[START]

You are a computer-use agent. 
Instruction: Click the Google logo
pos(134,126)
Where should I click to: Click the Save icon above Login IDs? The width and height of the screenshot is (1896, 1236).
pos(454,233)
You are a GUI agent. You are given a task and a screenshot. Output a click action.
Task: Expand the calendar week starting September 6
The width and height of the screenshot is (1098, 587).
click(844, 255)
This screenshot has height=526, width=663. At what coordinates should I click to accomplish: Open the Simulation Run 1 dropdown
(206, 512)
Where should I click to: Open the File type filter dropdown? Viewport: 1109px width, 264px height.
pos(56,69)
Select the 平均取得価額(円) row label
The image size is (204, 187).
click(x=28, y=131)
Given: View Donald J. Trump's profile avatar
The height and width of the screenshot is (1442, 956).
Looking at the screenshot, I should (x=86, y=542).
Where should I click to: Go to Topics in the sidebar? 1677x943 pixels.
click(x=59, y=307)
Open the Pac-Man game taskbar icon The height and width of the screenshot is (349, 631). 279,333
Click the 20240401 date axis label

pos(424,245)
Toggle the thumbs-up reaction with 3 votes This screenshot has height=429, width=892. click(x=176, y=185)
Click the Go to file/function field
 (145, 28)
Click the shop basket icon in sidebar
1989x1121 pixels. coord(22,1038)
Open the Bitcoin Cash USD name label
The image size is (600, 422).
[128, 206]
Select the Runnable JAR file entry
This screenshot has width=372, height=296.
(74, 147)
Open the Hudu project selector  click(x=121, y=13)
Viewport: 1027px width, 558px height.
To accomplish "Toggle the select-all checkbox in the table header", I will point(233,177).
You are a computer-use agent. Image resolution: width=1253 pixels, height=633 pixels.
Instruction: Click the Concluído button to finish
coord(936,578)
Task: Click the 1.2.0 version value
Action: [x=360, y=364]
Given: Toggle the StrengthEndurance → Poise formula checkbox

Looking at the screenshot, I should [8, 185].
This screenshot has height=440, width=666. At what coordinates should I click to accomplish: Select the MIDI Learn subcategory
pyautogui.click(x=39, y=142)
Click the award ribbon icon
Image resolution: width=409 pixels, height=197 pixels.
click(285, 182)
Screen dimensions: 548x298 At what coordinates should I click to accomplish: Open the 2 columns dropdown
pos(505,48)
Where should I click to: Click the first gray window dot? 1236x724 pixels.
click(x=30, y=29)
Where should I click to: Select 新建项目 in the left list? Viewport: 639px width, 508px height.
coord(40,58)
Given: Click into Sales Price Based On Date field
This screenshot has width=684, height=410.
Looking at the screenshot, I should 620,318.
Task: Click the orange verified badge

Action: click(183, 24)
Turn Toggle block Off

[END]

**Instructions to follow:** Change every occurrence of "Where should I click to" in the records above to "Where do I click to", and reproduce the records with everything else left as it is.

**Task answer:**
You are a computer-use agent. 
Instruction: Click the Google logo
pos(134,126)
Where do I click to: Click the Save icon above Login IDs? The width and height of the screenshot is (1896, 1236).
pos(454,233)
You are a GUI agent. You are given a task and a screenshot. Output a click action.
Task: Expand the calendar week starting September 6
The width and height of the screenshot is (1098, 587).
click(844, 255)
This screenshot has height=526, width=663. At what coordinates should I click to accomplish: Open the Simulation Run 1 dropdown
(206, 512)
Where do I click to: Open the File type filter dropdown? Viewport: 1109px width, 264px height.
pos(56,69)
Select the 平均取得価額(円) row label
The image size is (204, 187).
click(x=28, y=131)
Given: View Donald J. Trump's profile avatar
The height and width of the screenshot is (1442, 956).
Looking at the screenshot, I should (x=86, y=542).
Where do I click to: Go to Topics in the sidebar? 1677x943 pixels.
click(x=59, y=307)
Open the Pac-Man game taskbar icon The height and width of the screenshot is (349, 631). 279,333
Click the 20240401 date axis label

pos(424,245)
Toggle the thumbs-up reaction with 3 votes This screenshot has height=429, width=892. click(x=176, y=185)
Click the Go to file/function field
 (145, 28)
Click the shop basket icon in sidebar
1989x1121 pixels. coord(22,1038)
Open the Bitcoin Cash USD name label
The image size is (600, 422).
[128, 206]
Select the Runnable JAR file entry
This screenshot has width=372, height=296.
(74, 147)
Open the Hudu project selector  click(x=121, y=13)
Viewport: 1027px width, 558px height.
To accomplish "Toggle the select-all checkbox in the table header", I will point(233,177).
You are a computer-use agent. Image resolution: width=1253 pixels, height=633 pixels.
Instruction: Click the Concluído button to finish
coord(936,578)
Task: Click the 1.2.0 version value
Action: [x=360, y=364]
Given: Toggle the StrengthEndurance → Poise formula checkbox

Looking at the screenshot, I should [8, 185].
This screenshot has height=440, width=666. At what coordinates should I click to accomplish: Select the MIDI Learn subcategory
pyautogui.click(x=39, y=142)
Click the award ribbon icon
Image resolution: width=409 pixels, height=197 pixels.
click(285, 182)
Screen dimensions: 548x298 At what coordinates should I click to accomplish: Open the 2 columns dropdown
pos(505,48)
Where do I click to: Click the first gray window dot? 1236x724 pixels.
click(x=30, y=29)
Where do I click to: Select 新建项目 in the left list? Viewport: 639px width, 508px height.
coord(40,58)
Given: Click into Sales Price Based On Date field
This screenshot has width=684, height=410.
Looking at the screenshot, I should 620,318.
Task: Click the orange verified badge

Action: click(183, 24)
Turn Toggle block Off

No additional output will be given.